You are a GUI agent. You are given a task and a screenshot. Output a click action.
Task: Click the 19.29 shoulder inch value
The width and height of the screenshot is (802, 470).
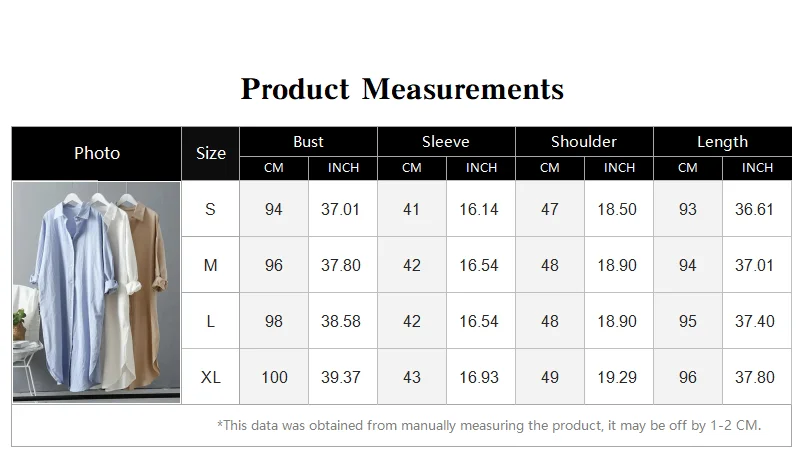pyautogui.click(x=619, y=377)
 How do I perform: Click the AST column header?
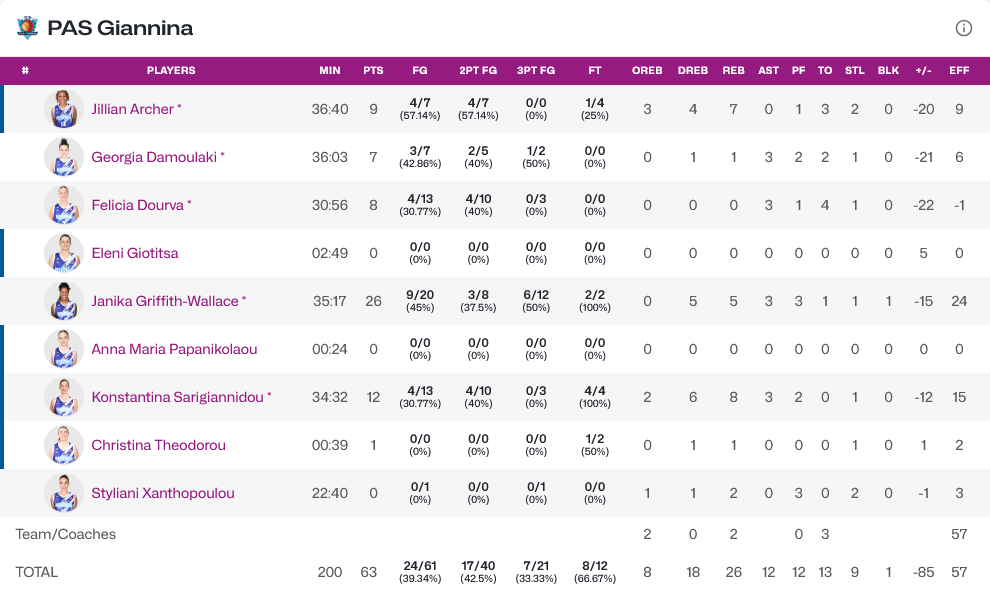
_ _ _
Reproduce every one of the records above word for word, leaving out the pictures.

You are a GUI agent. You are given a task and a screenshot. Output a click action.
Task: Click the 19.29 shoulder inch value
The width and height of the screenshot is (802, 470).
pyautogui.click(x=619, y=377)
 How do I perform: Click the AST column header?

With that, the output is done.